Training instability and non-convergence with TAPIR on kubric-e dataset across multiple GPUs
I'm experiencing issues training the TAPIR model on the kubric-e dataset across different GPU configurations with PyTorch lightning (both checkpoint and non-checkpoint model). The losses either don't converge or show high instability, even with gradient clipping.
Dataset: kubric-e (tried training on validation dataset)

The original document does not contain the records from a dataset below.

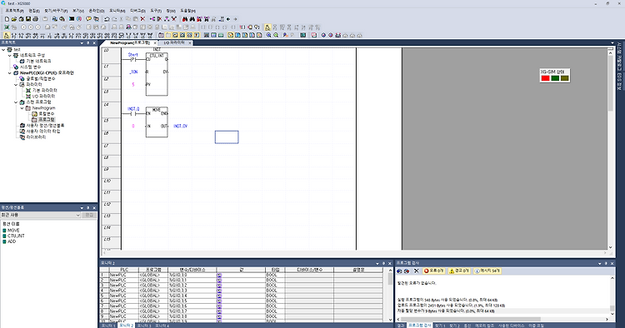Open the 프로젝트 menu

point(15,11)
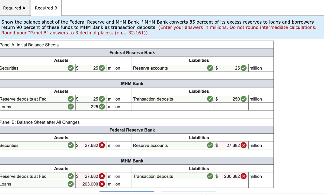Click red X beside Panel B Securities 27.682
The height and width of the screenshot is (196, 326).
[x=102, y=145]
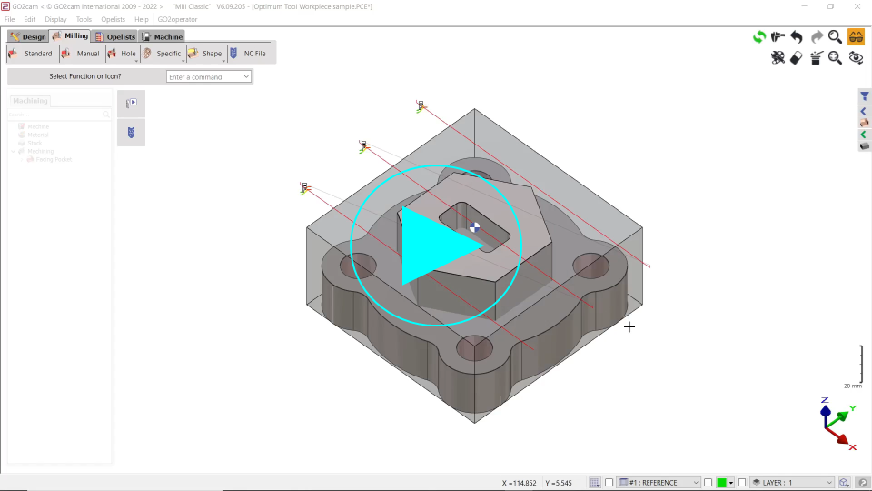Click the magic wand hat icon
Viewport: 872px width, 491px height.
[816, 58]
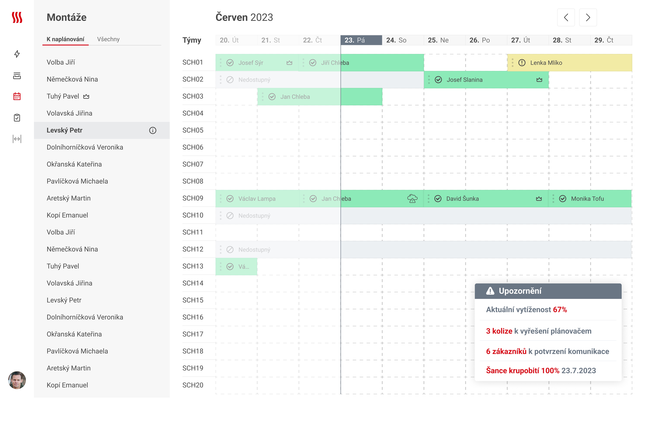This screenshot has height=435, width=645.
Task: Click drag handle dots on Lenka Mlíko
Action: [x=512, y=63]
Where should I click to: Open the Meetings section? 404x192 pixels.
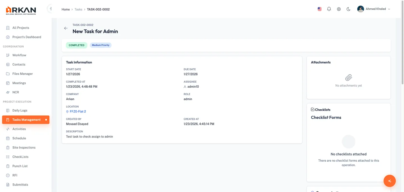[x=19, y=83]
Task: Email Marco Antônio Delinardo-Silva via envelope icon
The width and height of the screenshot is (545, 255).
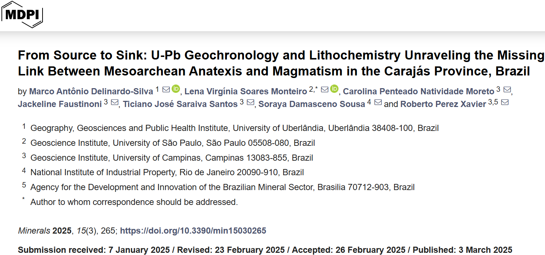Action: coord(166,89)
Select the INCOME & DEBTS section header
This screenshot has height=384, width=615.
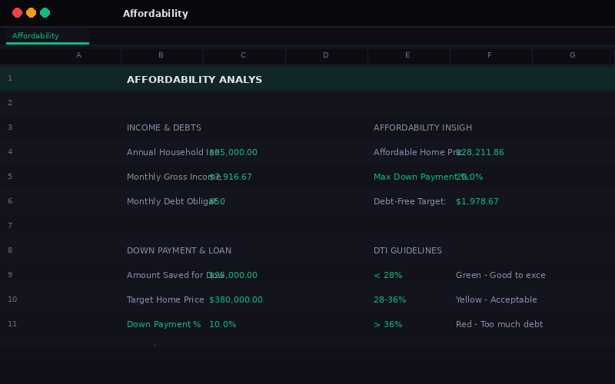pos(164,127)
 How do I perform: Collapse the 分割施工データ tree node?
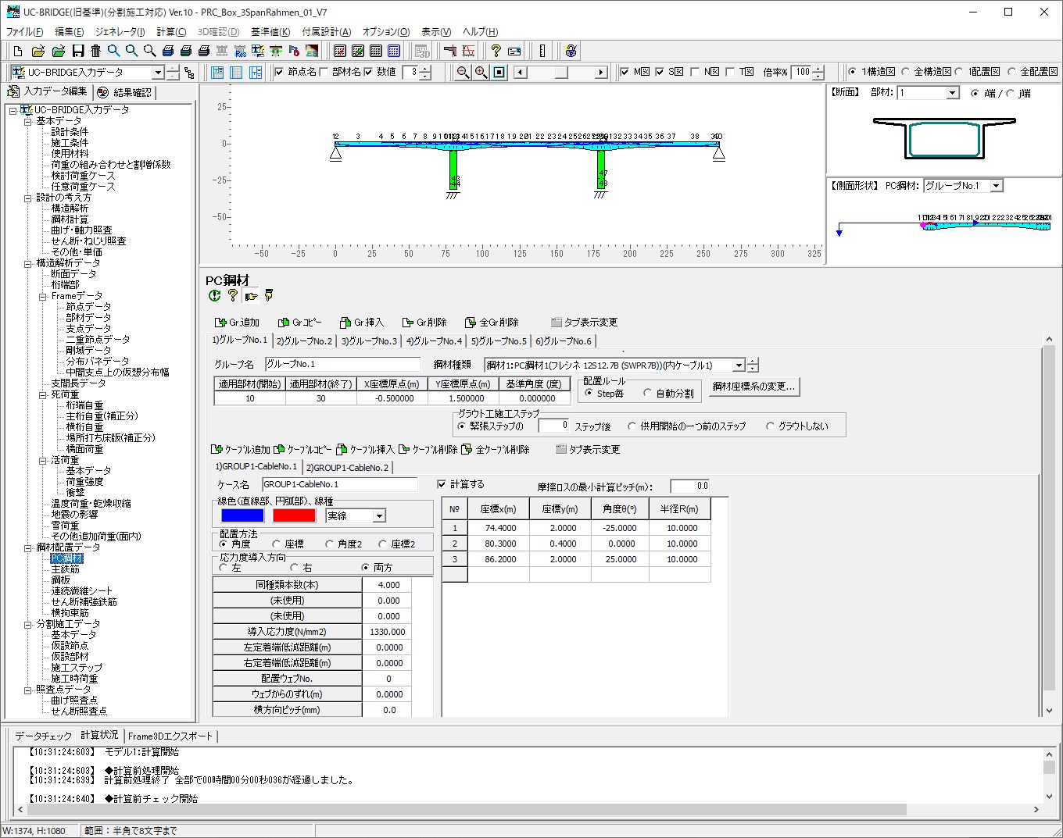click(28, 625)
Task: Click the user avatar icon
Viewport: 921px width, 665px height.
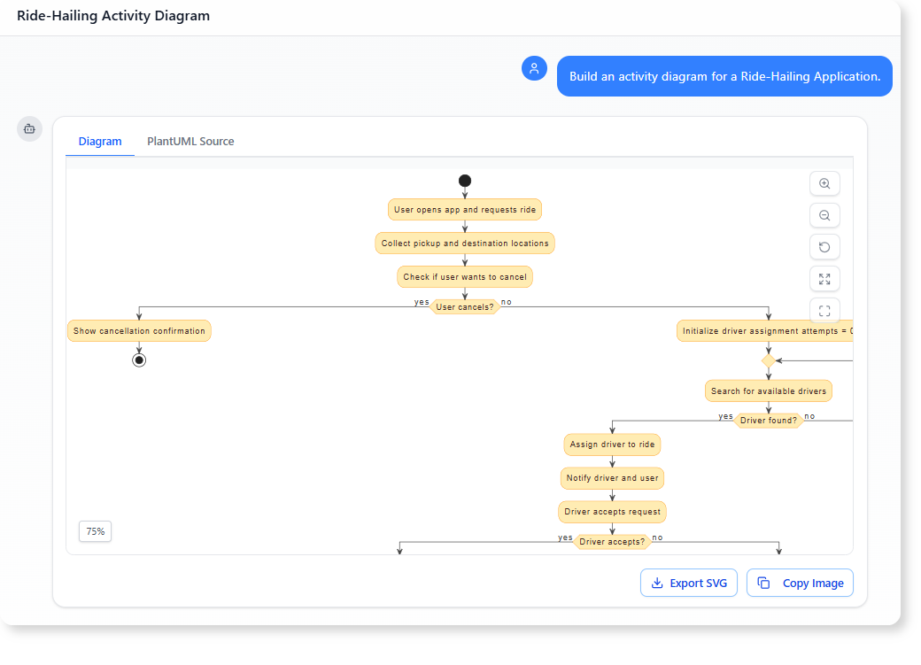Action: click(534, 68)
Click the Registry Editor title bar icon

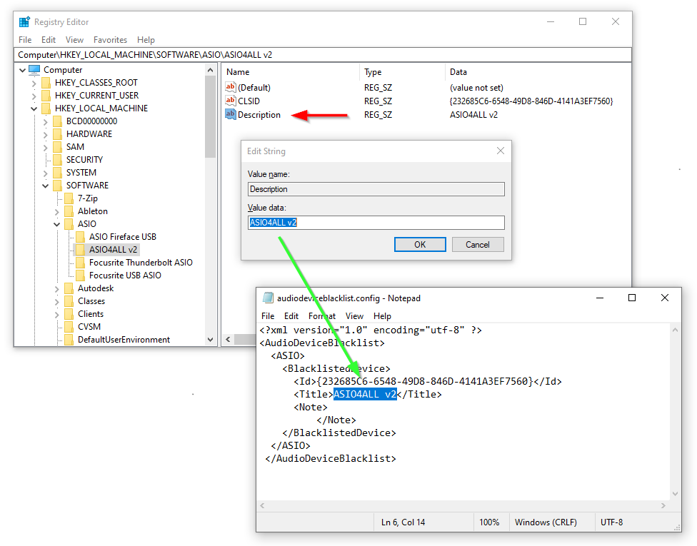point(24,21)
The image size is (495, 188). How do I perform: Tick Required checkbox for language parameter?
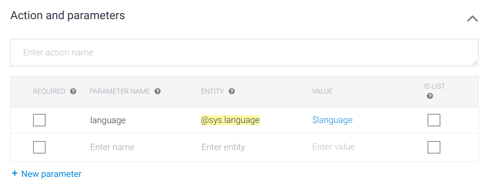click(x=39, y=120)
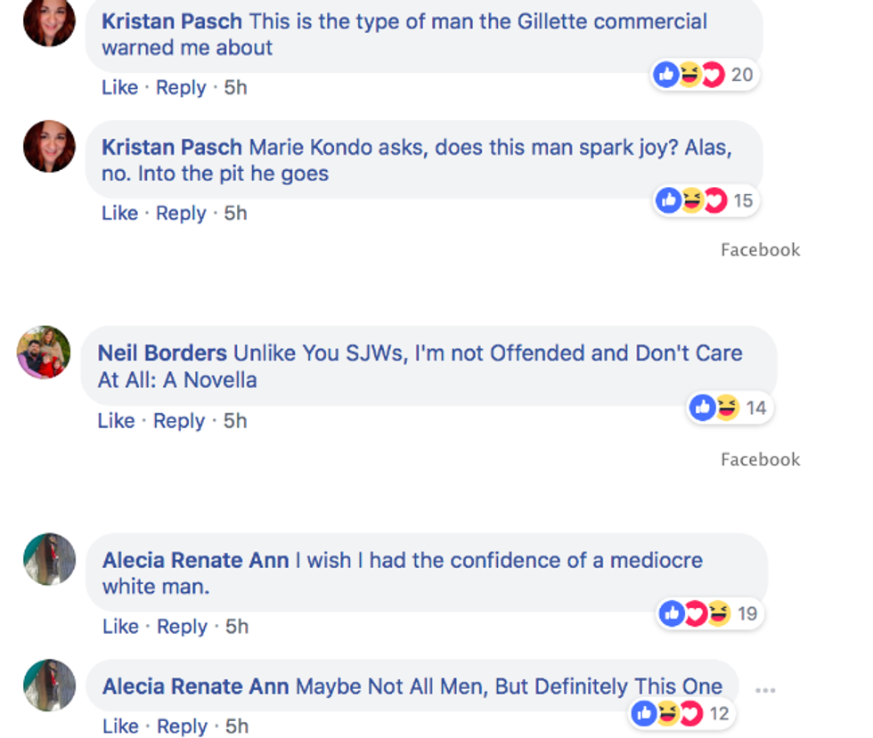This screenshot has height=738, width=873.
Task: Reply to 'Maybe Not All Men' comment
Action: 182,726
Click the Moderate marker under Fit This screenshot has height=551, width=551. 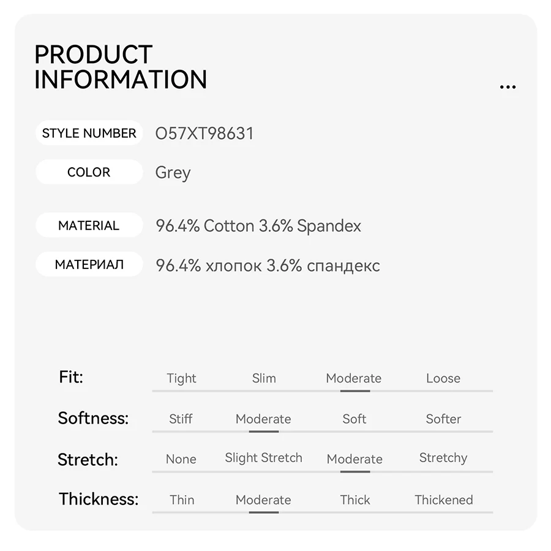(355, 391)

Observed Issues Loss Instability: When training from scratch: Losses fluctuate between 5 and 100+ With checkpointed model: Losses fluctuate between 0.5 and 10+
Different GPU/Batch Size Configurations Tested: 2 GPUs with batch size 2 (2 x 24) 1 GPU with batch size 4 (1 x 48) 1 GPU with batch size 2 (1 x 48)
train_tapir.py:
if __name__ == '__main__':
checkpoint_state_dict = torch.load("/scratch/shared/beegfs/shivanim/tapir/tapir_checkpoint_panning.pt")
model = tapir_model.TAPIR()
model.load_state_dict(checkpoint_state_dict, strict=False)
#model = model.to(torch.device('cuda'))
data_root = os.path.join("", "/scratch/shared/beegfs/shivanim/tapir/tapvid-kinetics/pickle_folder/")
train_dataset = TapVidDataset(dataset_type="kinetics", data_root=data_root)
train_loader = DataLoader(
train_dataset,
batch_size=1,
shuffle=True,
num_workers=0,
pin_memory=True,
collate_fn=collate_fn,
drop_last=True,
)
trainer = Trainer(accelerator='gpu')
trainer.fit(model, train_loader)
from torch.optim import Adam
optimizer = Adam(model().parameters(), lr=1e-3)
tapir_model.py:
def training_step(self, batch, batch_idx):
if batch.video == []:
return None
frames = batch.video
#TODO: ask what is this getting?
query_points = batch.query_points
gt_occluded = batch.occluded.to(float)#.cuda()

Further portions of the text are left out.